L’étrange affaire Angélica de Manoel de Oliveira

C’est la mort – ou la morte… Ô délice ! ô tourment !

Ce vers de Nerval, tendre et terrible, limpide et hermétique, peut servir de guide pour accéder au dernier film réalisé à ce jour par Manoel de Oliveira, L’étrange affaire Angélica. Il permet de placer d’abord sous le signe de la poésie toute réflexion analytique et critique consacrée à cette œuvre.

Au début du film, l’envoyé d’une riche famille, désireuse de fixer à jamais l’image d’une jeune femme qui vient de mourir, sollicite les services d’Isaac, jeune juif séfarade fixé à Porto, où il se livre à la passion absorbante de photographier changements et survivances dans le monde moderne. Il prend des photographies de la morte, paisible, gracieuse, entourée de fleurs, vêtue de la robe blanche qu’elle avait portée le jour de ses noces. À un moment, elle ouvre les yeux, lui sourit. Hallucination ? Réalité ? Dès lors la vie d’Isaac sera totalement bouleversée par une Chimère, pour reprendre le titre (ou le programme ?) de Nerval.

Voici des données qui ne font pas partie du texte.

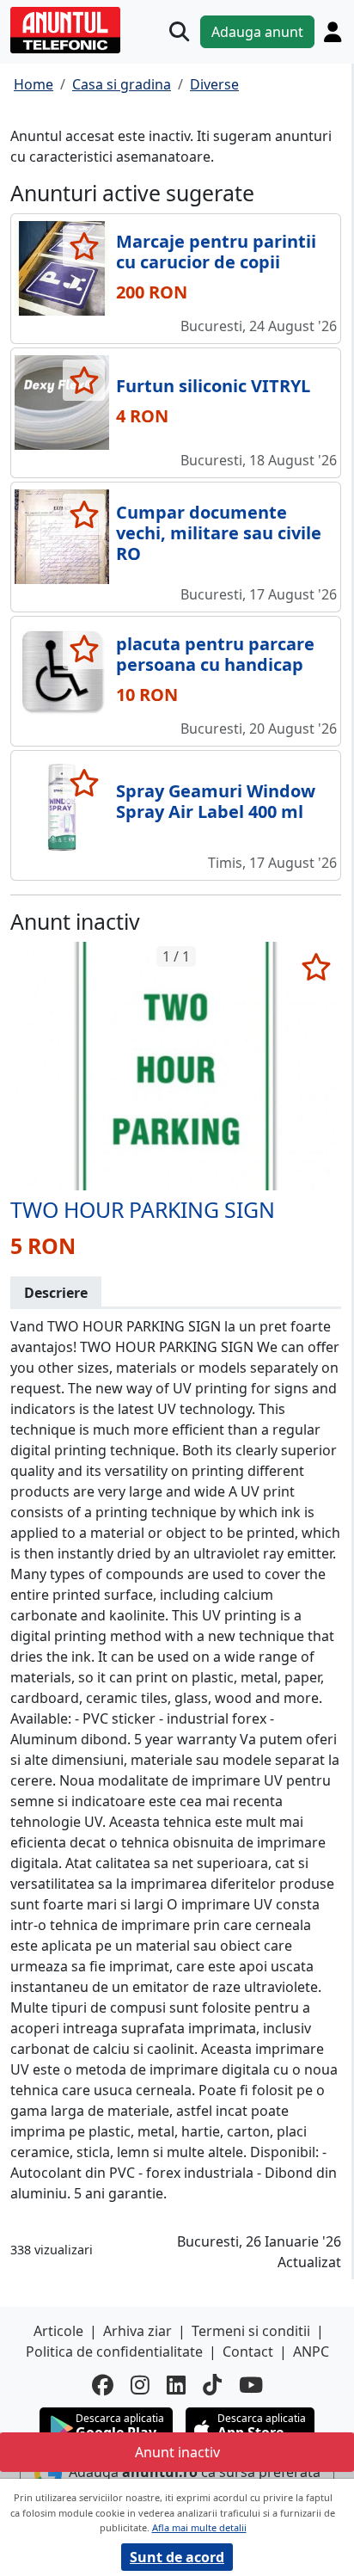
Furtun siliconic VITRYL (213, 385)
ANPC (311, 2351)
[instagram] (140, 2385)
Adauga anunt (257, 31)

Oliveira s’attache à ce qu’il nomme (dans un entretien – auquel je me référerai souvent – avec Antonio Preto, en avril 2010) « le destin d’Isaac » d’autant plus qu’il utilise, pour l’épisode de la photo redonnant vie, une expérience personnelle « vécue dans des circonstances complètement différentes », et qu’il avait renoncé à un projet de film conçu sur ce sujet dès 1952 ; il en avait publié, plus tard, le découpage, persuadé que « la caméra est incapable de filmer les rêves et les pensées ». Soixante ans d’attente (et d’entente ?), voilà qui dépasse nettement même les décennies acheminant enfin Dreyer à réaliser Ordet, Bresson à réaliser Lancelot du Lac. Ce prodige renvoie à celui, beaucoup plus étonnant encore, de la longévité créatrice d’un auteur né en 1908, qui a parlé bien avant le cinéma et a profité, au long de sa carrière, de tant d’acquisitions, bien qu’il n’ait jamais considéré le progrès technique comme une fin en soi.

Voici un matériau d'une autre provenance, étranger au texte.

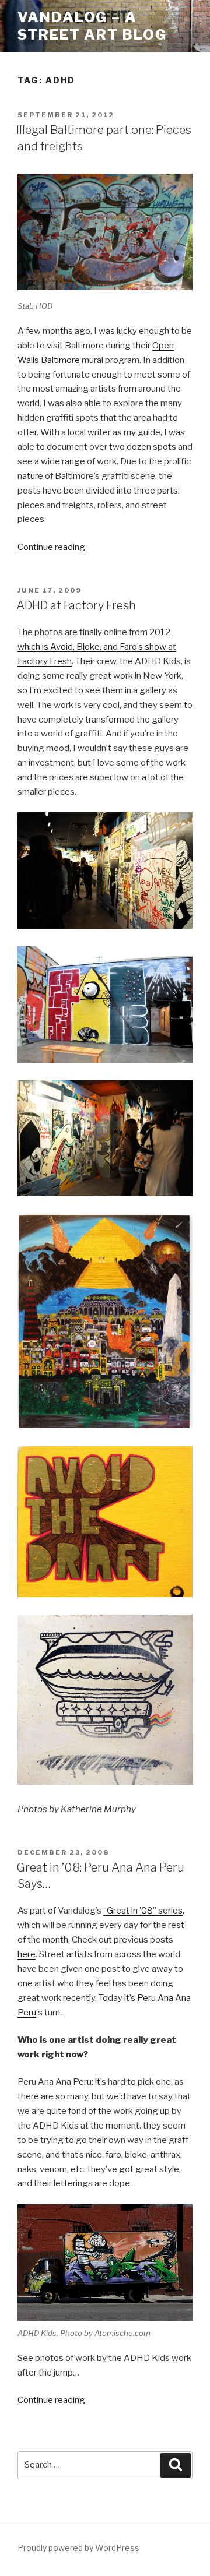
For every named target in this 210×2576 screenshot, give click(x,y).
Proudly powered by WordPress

Tout en contant l’aventure individuelle, si particulière, de son héros-photographe, ce patriarche du cinéma (dont la longévité est multipliée par le travail continu, et par la réflexion sur ce travail) nous pousse à nous interroger, de façon générale, sur les possibilités opposées, ou complémentaires, de la création filmique. Selon Bazin (au début de Qu’est-ce que le cinéma ?), il ne faut pas opposer radicalement l’enregistrement du monde, à la suite de Lumière, et la création d’un monde imaginaire, à la suite de Méliès : « L’un est inconcevable sans l’autre. » Même en se mettant à vivre pour une morte, Isaac continue (comme Oliveira lui-même) à photographier les changements du monde réel, à Porto, sur les bords du Douro, fleuve magique pour tant de Portugais. Il a dans sa chambre des photos qu’il a faites d’ânes, emblème du vieux monde méditerranéen ; après son aventure insolite, il fixe des images confrontant des machines agricoles, implacables et bruyantes, et des paysans qui travaillent les vignes avec des bêches en s’accompagnant de chants rythmés (repris au long du générique final). Comme l’auteur des Chimères, Oliveira aime les chants légués par le passé. Dans un moment particulièrement dramatique interviendront des enfants qui chantent un chant sur les oliviers (dans lequel s’implique tout particulièrement… Oliveira).

Cependant ni les photographies du monde réel, ni la sollicitude de sa logeuse, ni l’inquiétude à son sujet des autres pensionnaires ne peuvent distraire Isaac de « l’étrange affaire Angélica  ». Affaire traduit assez mal, avec son relent policier, le portugais caso (qui évoque L’étrange cas du docteur Jekyll de Stevenson). Les cinéphiles penseront aussi à L’étrange aventure de David Gray, sous-titre du Vampyr de Dreyer, et à « l’aventure » qui, dans Pickpocket, « réunira deux âmes », selon le commentaire écrit qui précède le film de Bresson, repris dans la célèbre phrase finale sur le « drôle de chemin ». Comme David Gray, Isaac, qu’Oliveira définit comme « un homme cultivé et spirituel, avec un penchant à la métaphysique », est un être intuitif, prédestiné ; comme Michel le pickpocket dans le vol à la tire, il se livre dans la photographie à des captures, car, dit encore Oliveira, « filmer, photographier est violent ». Jusque dans son apparence physique, ses attitudes, ses vêtements, ce beau jeune homme si correct (malgré un chapeau inhabituel) rappelle les héros quelque peu somnambuliques de Vampyr et de Pickpocket, ces aventuriers volontaires.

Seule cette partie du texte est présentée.